In this study, we explored how ableism, racism, and sexism may trickle down to impact personal care aide wages in the United States. In doing so, our findings revealed a significant relationship between states’ average personal care aide wages and their sexism, wherein states that were more sexist had lower personal care aides on average. While we hope our research will help call attention to this relationship and related structural barriers to personal care aide wages, we do not intend to suggest that by tackling sexism alone the personal care aide crisis will be fixed. It is but a piece of a very complex problem decades in the making; as such, we recognize a multipronged approach is necessary.
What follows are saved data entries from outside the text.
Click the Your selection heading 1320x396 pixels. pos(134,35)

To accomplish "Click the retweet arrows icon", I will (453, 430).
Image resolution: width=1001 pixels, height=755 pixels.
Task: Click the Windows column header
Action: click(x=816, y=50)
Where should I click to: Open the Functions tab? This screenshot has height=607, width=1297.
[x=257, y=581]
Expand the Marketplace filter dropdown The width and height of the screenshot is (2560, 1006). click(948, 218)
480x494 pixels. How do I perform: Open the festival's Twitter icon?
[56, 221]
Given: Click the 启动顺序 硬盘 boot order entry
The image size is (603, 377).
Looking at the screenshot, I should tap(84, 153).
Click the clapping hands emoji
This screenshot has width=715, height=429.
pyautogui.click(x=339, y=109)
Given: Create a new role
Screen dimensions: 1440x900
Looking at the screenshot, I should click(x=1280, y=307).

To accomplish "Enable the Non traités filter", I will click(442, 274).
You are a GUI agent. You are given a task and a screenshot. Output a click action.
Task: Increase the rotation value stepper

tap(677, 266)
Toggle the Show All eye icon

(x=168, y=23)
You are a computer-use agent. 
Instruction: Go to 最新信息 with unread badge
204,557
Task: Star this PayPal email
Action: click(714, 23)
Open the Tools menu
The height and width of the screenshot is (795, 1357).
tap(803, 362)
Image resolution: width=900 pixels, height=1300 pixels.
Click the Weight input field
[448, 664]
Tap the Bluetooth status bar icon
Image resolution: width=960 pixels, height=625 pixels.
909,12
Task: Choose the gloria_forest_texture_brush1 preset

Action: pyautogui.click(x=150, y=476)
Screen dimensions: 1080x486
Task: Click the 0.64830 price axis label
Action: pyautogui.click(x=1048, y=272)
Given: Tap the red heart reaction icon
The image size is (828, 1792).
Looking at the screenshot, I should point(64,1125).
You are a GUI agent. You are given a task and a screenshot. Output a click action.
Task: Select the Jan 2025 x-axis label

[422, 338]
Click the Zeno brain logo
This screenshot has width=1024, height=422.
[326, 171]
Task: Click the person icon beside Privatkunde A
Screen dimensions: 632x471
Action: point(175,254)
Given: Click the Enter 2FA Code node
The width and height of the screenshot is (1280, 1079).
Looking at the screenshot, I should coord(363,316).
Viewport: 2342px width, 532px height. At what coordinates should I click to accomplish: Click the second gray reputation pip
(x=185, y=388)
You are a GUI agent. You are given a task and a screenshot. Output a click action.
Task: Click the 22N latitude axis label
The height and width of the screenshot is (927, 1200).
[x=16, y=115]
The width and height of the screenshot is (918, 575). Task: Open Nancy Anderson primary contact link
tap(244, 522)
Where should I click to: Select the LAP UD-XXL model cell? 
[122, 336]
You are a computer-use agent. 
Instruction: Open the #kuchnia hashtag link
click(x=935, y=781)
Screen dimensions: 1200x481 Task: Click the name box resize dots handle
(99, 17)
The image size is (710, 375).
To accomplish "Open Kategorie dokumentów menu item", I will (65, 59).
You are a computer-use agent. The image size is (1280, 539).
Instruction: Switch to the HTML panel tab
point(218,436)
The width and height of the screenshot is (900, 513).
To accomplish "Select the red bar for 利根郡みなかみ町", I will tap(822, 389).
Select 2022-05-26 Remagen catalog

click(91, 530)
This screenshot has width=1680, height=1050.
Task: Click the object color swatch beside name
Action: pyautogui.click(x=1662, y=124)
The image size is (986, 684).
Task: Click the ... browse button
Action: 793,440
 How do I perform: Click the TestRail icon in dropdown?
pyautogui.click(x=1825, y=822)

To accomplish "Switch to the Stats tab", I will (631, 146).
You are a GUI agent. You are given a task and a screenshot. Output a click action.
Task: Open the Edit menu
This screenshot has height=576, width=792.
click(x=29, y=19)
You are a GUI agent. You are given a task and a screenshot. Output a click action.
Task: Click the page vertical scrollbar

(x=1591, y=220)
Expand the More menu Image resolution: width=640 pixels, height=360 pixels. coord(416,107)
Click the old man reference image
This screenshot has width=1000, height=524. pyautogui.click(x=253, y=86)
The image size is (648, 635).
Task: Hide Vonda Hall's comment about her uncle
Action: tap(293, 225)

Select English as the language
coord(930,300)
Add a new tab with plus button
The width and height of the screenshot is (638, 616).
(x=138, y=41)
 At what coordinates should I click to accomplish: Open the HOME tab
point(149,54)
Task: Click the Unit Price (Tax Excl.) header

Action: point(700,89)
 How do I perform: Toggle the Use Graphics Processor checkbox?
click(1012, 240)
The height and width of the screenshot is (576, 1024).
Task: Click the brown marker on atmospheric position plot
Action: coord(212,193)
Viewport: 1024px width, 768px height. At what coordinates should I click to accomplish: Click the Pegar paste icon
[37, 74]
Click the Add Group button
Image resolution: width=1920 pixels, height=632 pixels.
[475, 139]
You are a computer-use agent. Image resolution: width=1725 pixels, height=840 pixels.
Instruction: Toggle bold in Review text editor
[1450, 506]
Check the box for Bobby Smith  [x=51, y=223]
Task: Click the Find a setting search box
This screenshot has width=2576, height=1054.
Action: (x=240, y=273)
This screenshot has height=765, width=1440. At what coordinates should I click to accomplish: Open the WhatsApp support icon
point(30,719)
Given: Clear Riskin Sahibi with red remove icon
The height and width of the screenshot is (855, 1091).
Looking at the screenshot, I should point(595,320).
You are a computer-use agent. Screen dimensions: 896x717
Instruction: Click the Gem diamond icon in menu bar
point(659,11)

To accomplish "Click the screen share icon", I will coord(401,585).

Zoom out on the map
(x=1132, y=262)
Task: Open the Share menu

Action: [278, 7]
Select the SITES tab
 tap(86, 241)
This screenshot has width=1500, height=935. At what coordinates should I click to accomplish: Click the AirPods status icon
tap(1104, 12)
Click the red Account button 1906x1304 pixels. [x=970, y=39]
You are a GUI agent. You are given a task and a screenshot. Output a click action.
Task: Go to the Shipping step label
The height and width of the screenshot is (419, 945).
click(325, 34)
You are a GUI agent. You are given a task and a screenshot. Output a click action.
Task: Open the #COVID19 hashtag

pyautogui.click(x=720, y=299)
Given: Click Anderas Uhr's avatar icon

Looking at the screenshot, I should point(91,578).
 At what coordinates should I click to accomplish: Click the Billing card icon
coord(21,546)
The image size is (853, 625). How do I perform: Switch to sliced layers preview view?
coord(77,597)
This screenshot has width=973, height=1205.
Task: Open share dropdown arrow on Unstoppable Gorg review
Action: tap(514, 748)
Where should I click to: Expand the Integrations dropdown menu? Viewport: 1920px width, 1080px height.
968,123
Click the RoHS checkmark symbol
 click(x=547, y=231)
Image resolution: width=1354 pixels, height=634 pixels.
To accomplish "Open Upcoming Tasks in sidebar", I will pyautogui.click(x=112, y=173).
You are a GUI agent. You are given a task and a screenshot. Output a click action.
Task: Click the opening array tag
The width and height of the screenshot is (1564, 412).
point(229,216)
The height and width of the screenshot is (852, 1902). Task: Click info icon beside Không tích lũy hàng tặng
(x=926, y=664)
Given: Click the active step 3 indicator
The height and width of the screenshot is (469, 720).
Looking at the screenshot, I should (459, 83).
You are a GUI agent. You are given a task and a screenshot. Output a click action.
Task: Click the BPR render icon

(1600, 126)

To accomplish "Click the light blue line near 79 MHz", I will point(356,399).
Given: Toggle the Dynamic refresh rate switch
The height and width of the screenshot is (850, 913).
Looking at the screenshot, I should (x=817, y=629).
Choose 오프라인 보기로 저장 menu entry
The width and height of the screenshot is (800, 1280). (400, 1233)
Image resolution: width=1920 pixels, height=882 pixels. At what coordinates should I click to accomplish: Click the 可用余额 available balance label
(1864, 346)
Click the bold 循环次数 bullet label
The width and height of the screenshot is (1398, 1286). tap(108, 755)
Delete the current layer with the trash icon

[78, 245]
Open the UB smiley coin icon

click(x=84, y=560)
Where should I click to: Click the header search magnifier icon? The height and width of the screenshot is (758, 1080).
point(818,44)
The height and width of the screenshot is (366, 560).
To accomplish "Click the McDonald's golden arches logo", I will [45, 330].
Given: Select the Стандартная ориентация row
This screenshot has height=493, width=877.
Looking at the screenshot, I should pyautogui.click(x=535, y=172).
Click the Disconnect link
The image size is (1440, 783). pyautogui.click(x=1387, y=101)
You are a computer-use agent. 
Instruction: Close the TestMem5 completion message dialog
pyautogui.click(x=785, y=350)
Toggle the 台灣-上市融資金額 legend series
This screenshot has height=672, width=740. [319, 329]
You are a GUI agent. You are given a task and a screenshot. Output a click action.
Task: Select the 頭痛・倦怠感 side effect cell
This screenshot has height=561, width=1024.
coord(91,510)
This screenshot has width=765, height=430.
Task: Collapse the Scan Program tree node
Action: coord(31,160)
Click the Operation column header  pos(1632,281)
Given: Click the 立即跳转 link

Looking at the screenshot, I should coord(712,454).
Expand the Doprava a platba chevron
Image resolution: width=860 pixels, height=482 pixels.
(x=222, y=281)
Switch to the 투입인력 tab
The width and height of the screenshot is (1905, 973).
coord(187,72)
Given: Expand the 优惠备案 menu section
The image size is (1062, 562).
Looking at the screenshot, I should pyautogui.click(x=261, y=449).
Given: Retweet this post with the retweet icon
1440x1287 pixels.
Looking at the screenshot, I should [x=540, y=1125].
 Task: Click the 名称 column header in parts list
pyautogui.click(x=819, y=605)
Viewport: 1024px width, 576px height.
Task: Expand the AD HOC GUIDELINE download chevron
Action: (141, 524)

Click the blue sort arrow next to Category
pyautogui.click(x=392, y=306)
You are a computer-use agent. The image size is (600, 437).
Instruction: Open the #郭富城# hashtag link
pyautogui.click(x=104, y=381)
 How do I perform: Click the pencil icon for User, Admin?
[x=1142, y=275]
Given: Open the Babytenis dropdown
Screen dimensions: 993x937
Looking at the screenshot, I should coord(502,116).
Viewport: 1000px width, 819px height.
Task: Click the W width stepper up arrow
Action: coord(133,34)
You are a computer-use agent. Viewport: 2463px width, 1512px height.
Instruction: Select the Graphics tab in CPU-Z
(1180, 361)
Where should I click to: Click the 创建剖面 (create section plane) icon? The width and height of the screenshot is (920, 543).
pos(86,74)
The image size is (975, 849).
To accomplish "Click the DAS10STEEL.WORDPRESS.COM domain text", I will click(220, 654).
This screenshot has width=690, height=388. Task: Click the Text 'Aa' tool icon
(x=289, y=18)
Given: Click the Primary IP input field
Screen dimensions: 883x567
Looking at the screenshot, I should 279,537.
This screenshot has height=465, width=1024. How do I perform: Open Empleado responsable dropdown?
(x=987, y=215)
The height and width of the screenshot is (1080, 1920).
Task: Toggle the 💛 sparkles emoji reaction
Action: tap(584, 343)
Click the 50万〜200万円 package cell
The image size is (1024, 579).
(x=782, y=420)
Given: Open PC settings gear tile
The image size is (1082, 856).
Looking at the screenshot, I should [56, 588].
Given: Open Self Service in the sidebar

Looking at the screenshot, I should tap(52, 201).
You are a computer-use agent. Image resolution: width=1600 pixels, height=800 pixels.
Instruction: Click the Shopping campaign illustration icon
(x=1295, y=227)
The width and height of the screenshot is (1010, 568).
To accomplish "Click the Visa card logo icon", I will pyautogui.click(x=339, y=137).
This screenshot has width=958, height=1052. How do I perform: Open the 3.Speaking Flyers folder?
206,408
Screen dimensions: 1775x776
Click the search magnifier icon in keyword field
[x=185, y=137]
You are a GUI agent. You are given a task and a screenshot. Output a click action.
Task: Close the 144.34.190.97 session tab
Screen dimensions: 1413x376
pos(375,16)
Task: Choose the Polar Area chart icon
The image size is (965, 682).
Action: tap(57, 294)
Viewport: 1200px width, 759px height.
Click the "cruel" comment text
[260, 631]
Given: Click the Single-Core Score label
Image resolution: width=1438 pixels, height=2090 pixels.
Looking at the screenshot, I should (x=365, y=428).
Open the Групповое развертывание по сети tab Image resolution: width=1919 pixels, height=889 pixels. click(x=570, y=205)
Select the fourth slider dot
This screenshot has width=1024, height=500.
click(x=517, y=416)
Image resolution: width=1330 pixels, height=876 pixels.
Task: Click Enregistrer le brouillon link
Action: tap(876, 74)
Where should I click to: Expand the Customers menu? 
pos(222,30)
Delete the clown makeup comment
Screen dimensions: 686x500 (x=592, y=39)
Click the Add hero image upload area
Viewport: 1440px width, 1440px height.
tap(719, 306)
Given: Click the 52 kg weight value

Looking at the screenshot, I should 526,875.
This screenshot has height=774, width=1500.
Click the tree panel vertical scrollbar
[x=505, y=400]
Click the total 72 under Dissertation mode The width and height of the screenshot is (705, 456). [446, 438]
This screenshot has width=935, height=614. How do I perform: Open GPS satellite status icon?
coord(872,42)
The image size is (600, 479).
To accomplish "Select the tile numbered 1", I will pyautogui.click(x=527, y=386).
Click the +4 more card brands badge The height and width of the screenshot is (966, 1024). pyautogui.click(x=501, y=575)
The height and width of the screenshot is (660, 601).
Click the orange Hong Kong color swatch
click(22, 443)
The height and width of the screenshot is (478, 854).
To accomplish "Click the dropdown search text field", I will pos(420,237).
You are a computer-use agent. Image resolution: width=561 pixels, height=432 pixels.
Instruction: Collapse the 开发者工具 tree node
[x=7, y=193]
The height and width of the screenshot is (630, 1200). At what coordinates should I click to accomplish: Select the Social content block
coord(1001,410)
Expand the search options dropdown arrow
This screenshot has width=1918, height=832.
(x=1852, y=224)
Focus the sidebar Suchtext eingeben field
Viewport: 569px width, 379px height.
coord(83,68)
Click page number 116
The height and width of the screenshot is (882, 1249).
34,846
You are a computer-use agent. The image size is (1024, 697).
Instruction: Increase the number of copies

For example, Smith, Macbeth, and Bailey (2019) suggest the professionalization of direct support professionals will not only result in wage stabilization and expanded tenure of personal care aides as a result of a career ladder, but also better supports for people with disabilities as a result of competency-based training. Regardless of the strategies utilized to stabilize, grow, and recognize the profession of personal care aides, it is important to examine the role sexism plays in the wages of personal care aides. Until structural oppressions are addressed, there will be no justice—for personal care aides or the people with disabilities they support.
1While the term direct support professional (DSP) is more commonly used in the United States, we are using the term ‘personal care aide’ in this manuscript because it is how it is defined by the Department of Labor Bureau of Labor Statistics (2017b).
The author has no competing interests to declare.